What the task requires - Reproduce verbatim the records below, starting at the line that contains "Information (1044, 553)" and stopping after the line that contains "Changelog (1265, 553)". Include both of those lines.

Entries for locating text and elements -
"""
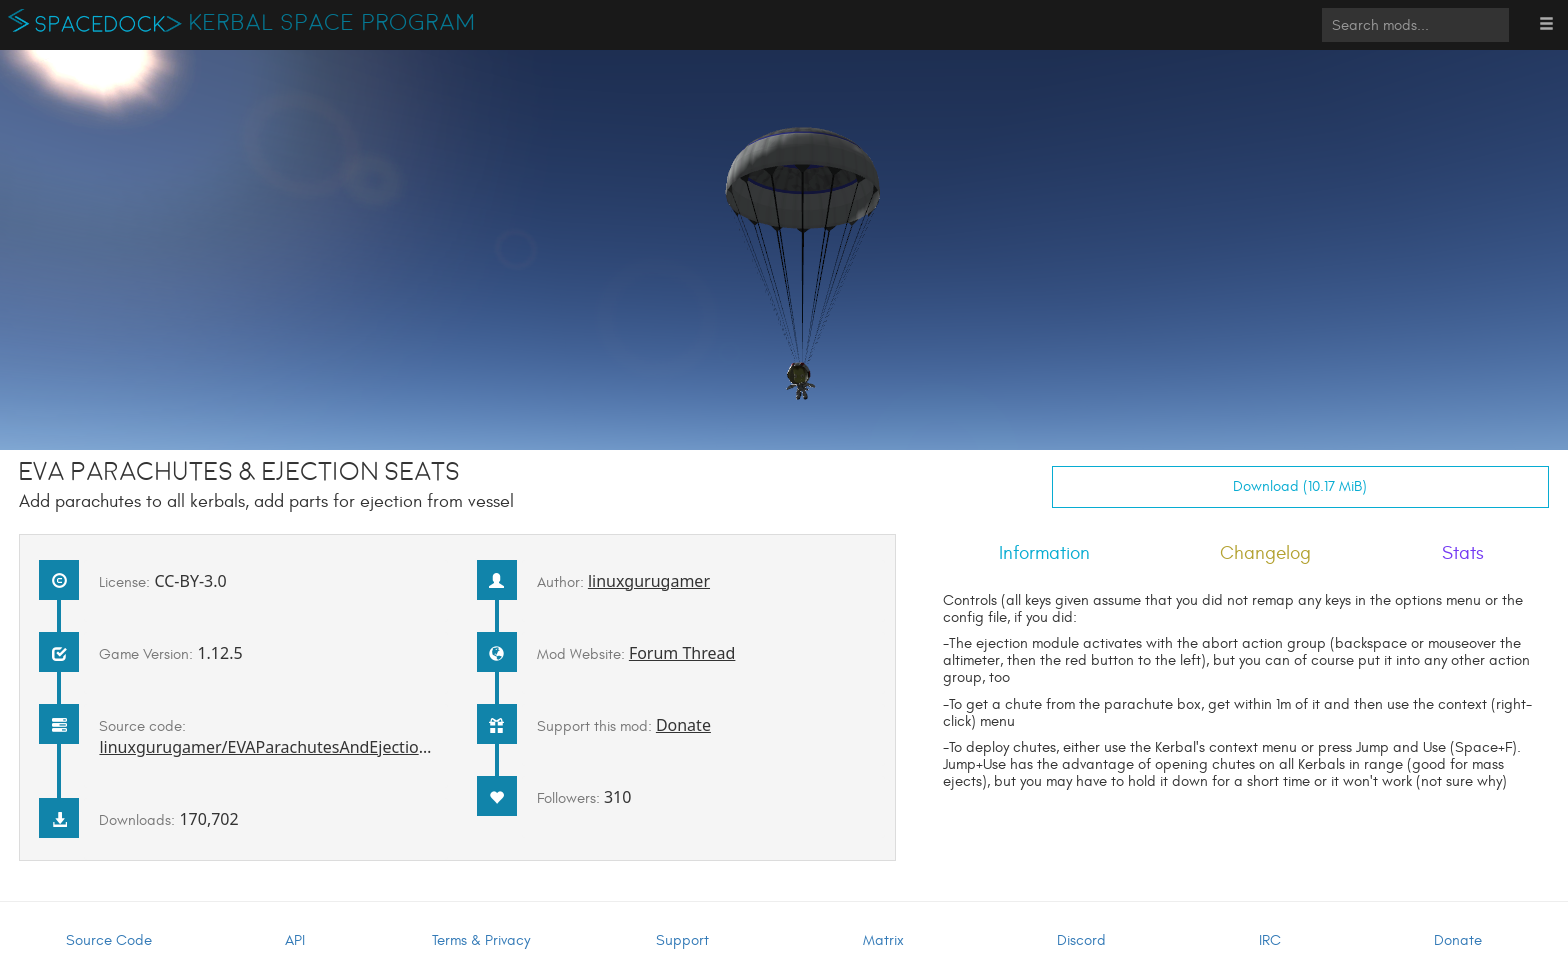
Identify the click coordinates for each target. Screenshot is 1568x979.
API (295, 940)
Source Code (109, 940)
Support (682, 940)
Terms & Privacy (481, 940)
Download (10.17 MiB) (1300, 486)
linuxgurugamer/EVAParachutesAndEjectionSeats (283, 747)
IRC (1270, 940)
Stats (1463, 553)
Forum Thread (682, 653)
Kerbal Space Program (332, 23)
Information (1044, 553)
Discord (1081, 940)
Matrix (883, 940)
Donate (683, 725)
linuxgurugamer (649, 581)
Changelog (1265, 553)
"""
"""
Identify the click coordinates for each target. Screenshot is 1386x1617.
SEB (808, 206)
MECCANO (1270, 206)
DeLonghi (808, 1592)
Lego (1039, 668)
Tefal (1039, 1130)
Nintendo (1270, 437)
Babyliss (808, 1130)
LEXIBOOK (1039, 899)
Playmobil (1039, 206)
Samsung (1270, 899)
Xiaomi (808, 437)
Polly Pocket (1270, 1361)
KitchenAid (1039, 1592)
"""
"""
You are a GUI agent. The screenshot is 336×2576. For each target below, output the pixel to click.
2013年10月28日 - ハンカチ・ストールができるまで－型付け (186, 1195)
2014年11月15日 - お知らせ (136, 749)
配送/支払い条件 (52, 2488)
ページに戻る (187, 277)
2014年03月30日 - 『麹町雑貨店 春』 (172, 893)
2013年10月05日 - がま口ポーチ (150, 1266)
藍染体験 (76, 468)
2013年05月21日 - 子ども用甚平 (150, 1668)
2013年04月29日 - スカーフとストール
"""
Full solution -
Information (1044, 553)
Discord (1081, 940)
Matrix (883, 940)
Donate (683, 725)
linuxgurugamer (649, 581)
Changelog (1265, 553)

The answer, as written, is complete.